Answer these questions from the blog post on bad crushes:
1. What single word does the writer give as the simplest definition of a bad crush?
2. According to the list of ingredients, what can replace a strand of hair if the crush is bald?
3. What conventional way of getting over someone does the writer name for women?

__PASSAGE TO READ__:
============================================================

Wednesday, March 21, 2007

The Exorcism Of Bad Crushes

I define bad crushes as those people who aren't really "meant" for you. Okay that's vague... I mean those crushes that aren't really supposed to be considered "crush material" in the first place. Okay now that sounds mean... I mean they are crushes that don't really boost anyone's ego or morale or someone who doesn't really inspire anyone. Those people who you are deceived into thinking is the best thing in the world but in the end all they actually do is treat you like crap.

I can't really define it because it probably limits the whole experience (okay I'm having flashbacks of my Philosophy of Man class...) but I believe that we all have our own definition of a bad crush. I thought of another one: TOXIC. That's as simple as I can define it.

Now wouldn't it be great if there was like this spell that could help us "flush away" all the things and feelings that these bad crushes leave in us helpless observers?! Wouldn't it be great if we could like have something like this:

Ingredients:
A strand of hair (or fingernail or DNA sample if crush is bald)
Journal or Blog Entries about the bad crush (printed version of course)
Pictures (both stolen/stalker pictures and the regular kind)
Matchstick or lighter
Trashcan

And so on... we could like put that in the trashcan and burn it all. HAHA It would be like your ridding yourself of bad feelings caused by these toxic emotions. Too bad we're stuck with the conventional way of getting over someone i.e. chocolate and food for women and "masculine activity" (I don't know what guys do to get over someone) for men.

I wonder if there would be a more fun way to do this... ideas anyone??

9 comments:

Poli said...

Haha! The "ingredients part" is very funny!

Hey, why don't you add "public announcement of the bad crush' identity?" Haha!

So why do you had a crush on him at the first place?

Nikki said...

I'm not talking about this one person I know you're trying to get out of me... I'm talking about bad crushes in general. Have had a few of them in the past... sorry Poli you're still not getting the identity out of me... HAHA

samuel said...

Mmm....

============================================================

__DATA LISTING__:
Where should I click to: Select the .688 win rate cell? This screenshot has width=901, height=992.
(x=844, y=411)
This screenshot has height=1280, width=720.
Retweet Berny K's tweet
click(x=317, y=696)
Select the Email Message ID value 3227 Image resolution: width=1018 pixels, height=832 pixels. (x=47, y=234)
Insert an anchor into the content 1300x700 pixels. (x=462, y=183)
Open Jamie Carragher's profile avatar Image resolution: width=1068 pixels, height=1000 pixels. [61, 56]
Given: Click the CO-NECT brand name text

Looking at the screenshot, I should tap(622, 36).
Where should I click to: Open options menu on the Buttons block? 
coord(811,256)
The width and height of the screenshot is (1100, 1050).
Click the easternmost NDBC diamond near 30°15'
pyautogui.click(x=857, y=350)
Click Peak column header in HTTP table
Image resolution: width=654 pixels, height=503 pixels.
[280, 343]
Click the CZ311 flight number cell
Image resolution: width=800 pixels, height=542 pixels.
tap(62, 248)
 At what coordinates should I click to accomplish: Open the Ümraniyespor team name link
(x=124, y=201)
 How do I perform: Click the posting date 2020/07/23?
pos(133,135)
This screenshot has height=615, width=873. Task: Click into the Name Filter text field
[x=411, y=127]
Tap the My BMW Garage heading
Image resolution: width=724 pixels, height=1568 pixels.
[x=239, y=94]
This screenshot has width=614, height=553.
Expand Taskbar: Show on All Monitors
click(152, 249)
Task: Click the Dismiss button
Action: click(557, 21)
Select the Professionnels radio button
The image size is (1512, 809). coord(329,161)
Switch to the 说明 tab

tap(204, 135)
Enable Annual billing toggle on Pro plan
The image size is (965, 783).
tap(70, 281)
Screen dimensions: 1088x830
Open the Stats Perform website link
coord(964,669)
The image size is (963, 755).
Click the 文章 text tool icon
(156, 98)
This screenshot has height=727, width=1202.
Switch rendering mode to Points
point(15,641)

============================================================

__EXERCISE SOLUTION__:
1. TOXIC
2. A fingernail or a DNA sample
3. Chocolate and food